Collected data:
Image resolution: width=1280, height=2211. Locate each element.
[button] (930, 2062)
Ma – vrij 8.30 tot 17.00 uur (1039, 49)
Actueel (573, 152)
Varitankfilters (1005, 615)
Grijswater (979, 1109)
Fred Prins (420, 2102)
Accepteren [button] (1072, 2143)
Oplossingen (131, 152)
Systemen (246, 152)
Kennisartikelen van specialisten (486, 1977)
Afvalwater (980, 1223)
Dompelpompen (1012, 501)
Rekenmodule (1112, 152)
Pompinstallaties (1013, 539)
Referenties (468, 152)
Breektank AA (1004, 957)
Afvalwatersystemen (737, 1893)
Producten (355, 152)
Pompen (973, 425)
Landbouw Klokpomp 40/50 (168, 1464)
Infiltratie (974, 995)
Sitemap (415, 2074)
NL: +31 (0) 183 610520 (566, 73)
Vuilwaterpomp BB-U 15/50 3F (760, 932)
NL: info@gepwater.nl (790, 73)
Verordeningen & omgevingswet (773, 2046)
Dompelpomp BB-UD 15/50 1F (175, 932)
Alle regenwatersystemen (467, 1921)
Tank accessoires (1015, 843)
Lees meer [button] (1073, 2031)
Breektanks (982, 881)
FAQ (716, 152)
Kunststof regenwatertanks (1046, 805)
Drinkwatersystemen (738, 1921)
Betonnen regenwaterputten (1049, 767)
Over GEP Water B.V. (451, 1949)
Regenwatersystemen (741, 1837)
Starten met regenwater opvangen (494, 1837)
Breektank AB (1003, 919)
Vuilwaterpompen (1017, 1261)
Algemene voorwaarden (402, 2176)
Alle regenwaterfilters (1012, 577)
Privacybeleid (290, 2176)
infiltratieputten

* Requirement
Read the entries and show each line that mentions "button".

* Answer to this task
[button] (930, 2062)
Accepteren [button] (1072, 2143)
Lees meer [button] (1073, 2031)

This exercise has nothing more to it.